The cellophane wrappers proclaimed they were “Golden Dragon” fortune cookies, one regular and one chocolate. ** I frowned at them, resting on the desk in all their folded clam shell glory.  What were they doing there?  Why?  Who gave them to me?  I wanted to rip the packages open and read the fortunes, but I hesitated.  Mysterious fortune cookies, gifted to me by an unknown person — it was like unwrapped candy in the Halloween treat bag, the candy Mom made us throw away because it might have been tampered with.

Also, this is the same workplace where the women’s restroom should be classified as a hazmat area.  Anything unexplained in this office scares me.

I poked my head into several of my co-worker’s offices.  Fortune cookies rested on their desks too!  The fortune cookie elf had distributed wealth and fortunes to many!  Could this mean their presence was benevolent?

Or was someone letting people into the building late at night to do blatant advertising for the Golden Dragon restaurant?  Of course, if advertisers are roaming the building at midnight, there are bigger concerns than poisoned cookies.  Staplers and favorite pens may disappear.  Continued encroachment by random visitors could lead to computers growing legs.

My co-workers arrived.  They read their fortunes.  They may have eaten the cookies. *** They shrugged it off as nice coincidence.

Not me.  My journey for answers continued.  How zen, you might think.  And how appropriate.  Zen.  Fortune cookies.  Two great things that go great together.

I’m not that altruistic.  I don’t trust anonymous gifts.  I like to know who I might be beholden too.  Sure, that could be considered a fault — I should just accept the nice gesture and move on, but I can’t.  I have to know.

Because I’m that person (you know the one, you might even have a friend like me) who sucks at remembering to buy a card for important events, who sucks at remembering to call or write, who sucks at planning celebrations, unless it’s my own.

My friends get this about me.  They know I’m going to forget.  I’ll mean well.  They know the thought, “Go to Hallmark.  Buy a card,” will have crossed my mind and they know the thought kept right on going out the other side.

So, yeah.

Random, anonymous fortune cookies appear one morning on a birch topped metal desk.  The shiny package crinkles, tempting one to open it, to snap the cookie apart, take a nibble, and read the fortune.  And I have to question the gift because it is so not something I would do.

I kept digging.

The cookies were the gift of a man in our office who had come into possession of an entire CASE.  I don’t know how anyone finds themselves the proud owner of a giant box of fortune cookies.  That’s a mystery I don’t want answered.

No matter how he acquired them.

He turned the acquisition into a generous gesture, distributing goodwill in the form of wise words on a slip of paper encased in crisp dough made from flour, sugar, vanilla, and oil.

I’m not so good at the generous gesture, but I can appreciate those who are.

Once I know who it is.

I consider writing to be an exploration of the unknown, so I think this one is less fortune and more statement of fact.

I have a couple of parties to attend this month.
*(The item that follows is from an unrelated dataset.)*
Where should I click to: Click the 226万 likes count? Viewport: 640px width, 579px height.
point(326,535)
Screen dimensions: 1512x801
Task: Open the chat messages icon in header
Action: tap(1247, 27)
Only time will tell if either is unusual.

* I thought I was dating myself with my Nancy Drew reference; however, when I went to Wikipedia to check on the color of the convertible, I discovered Nancy is still alive, well and solving cases as a hip, modern teen.

** Did you know they make chocolate fortune cookies?  I didn’t.  It’s nice to learn something new every day.

*** Does anyone actually EAT the fortune cookie?